A 24-year-old driver of a Ford Mustang who eluded the Nevada Highway Patrol Saturday night on a 52-mile chase was transferred from Fallon to Mineral County to face numerous charges.
Mineral County District Attorney Sean Rowe said Monday that Tyler Leggett of San Diego was charged by the NHP for speeding, felony eluding an officer, failure to maintain a control device (double yellow line) and resisting arrest. Rowe said he waiting for reports from the Walker River Tribal Police Department, but he said Leggett may also be charged with felony eluding law enforcement, three counts of aggressive driving and reckless driving.
Sgt. Dave Cox, supervisor of the Nevada Highway Patrol’s Fallon District office, said the Fallon Police Department apprehended Leggett about nine blocks from the area where police and sheriff deputies conducted a house-to-house search on Colorado and Noel lanes and Dani Street. Capt. Vern Ulrich of the FPD said officers nabbed Leggett on Taylor Street and Williams Avenue on Sunday morning. Ulrich said law enforcement officers searched all night for Leggett and had received photos of him from Oregon.
Cox said the NHP began pursuing a Ford Mustang 18 miles north of Hawthorne shortly before 7 p.m. Saturday after it passed another vehicle in a double-yellow stretch of U.S. Highway 95. An NHP trooper attempted to stop the Mustang, but Leggett sped off, heading toward Churchill County. Cox said the NHP trooper radioed ahead.
According to additional police reports, the Walker River police joined the chase and tried unsuccessfully to stop the vehicle with spike strips. The driver continued to lead officers on a chase with speeds in excess of 100 miles per hour.

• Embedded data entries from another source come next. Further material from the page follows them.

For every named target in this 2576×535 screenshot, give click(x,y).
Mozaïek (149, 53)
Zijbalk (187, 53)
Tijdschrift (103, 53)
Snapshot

As the car traveled toward Fallon, Cox said both the Fallon Police and Churchill County Sheriff’s Office laid down spike strips south of the city limits, which punctured all four tires. Ulrich said the vehicle traveled through Fallon at speeds of 60-70 mph and finally stopped at Colorado lane and Taylor Street.
Cox said Leggett and his female passenger, Ashley Robinson, 30, also of San Diego, left the vehicle on foot, but the NHP soon arrested her. After her capture, Robinson gave the name of the driver to troopers.
The CCSO and the NHP immediately conducted their search of the neighborhood. Ulrich said no one was injured in the pursuit, and there were no accidents within the city.
Rowe said he was pleased with the collaboration among the many agencies that were involved in the chase.
Cox said Leggett was transported to Mineral County, where the initial pursuit occurred, but the CCSO said Robinson was also transported to Mineral County to face charges of obstructing law enforcement and possession of medication without a physician’s prescription. She posted bail Monday afternoon and returned to Fallon to pick up the Mustang, which had been towed to a storage yard and the tires fixed.
This is the third high-speed chase to occur in both Mineral and Churchill counties since June 2011.
On June 3, 2011, two people died as a result of a chase that began in Mineral County and ended with a gun battle in a Fallon residential area.
Before gunfire was exchanged on South Taylor Street (U.S. Highway 95), a head-on crash between two compact vehicles occurred near the intersection of U.S. Highway 50, killing a 75-year-old Missouri man.
In late August of the same year, a man led law enforcement officers on a two-hour-long high-speed chase through Mineral, Churchill and Lyon counties.
Churchill and Lyon county deputies, Fallon police and the NHP chased Mark Trindidad Cuellar of Las Vegas for nearly two hours. He was captured with the assistance from five different agencies including the Washoe County K-9 unit and the RAVEN helicopter.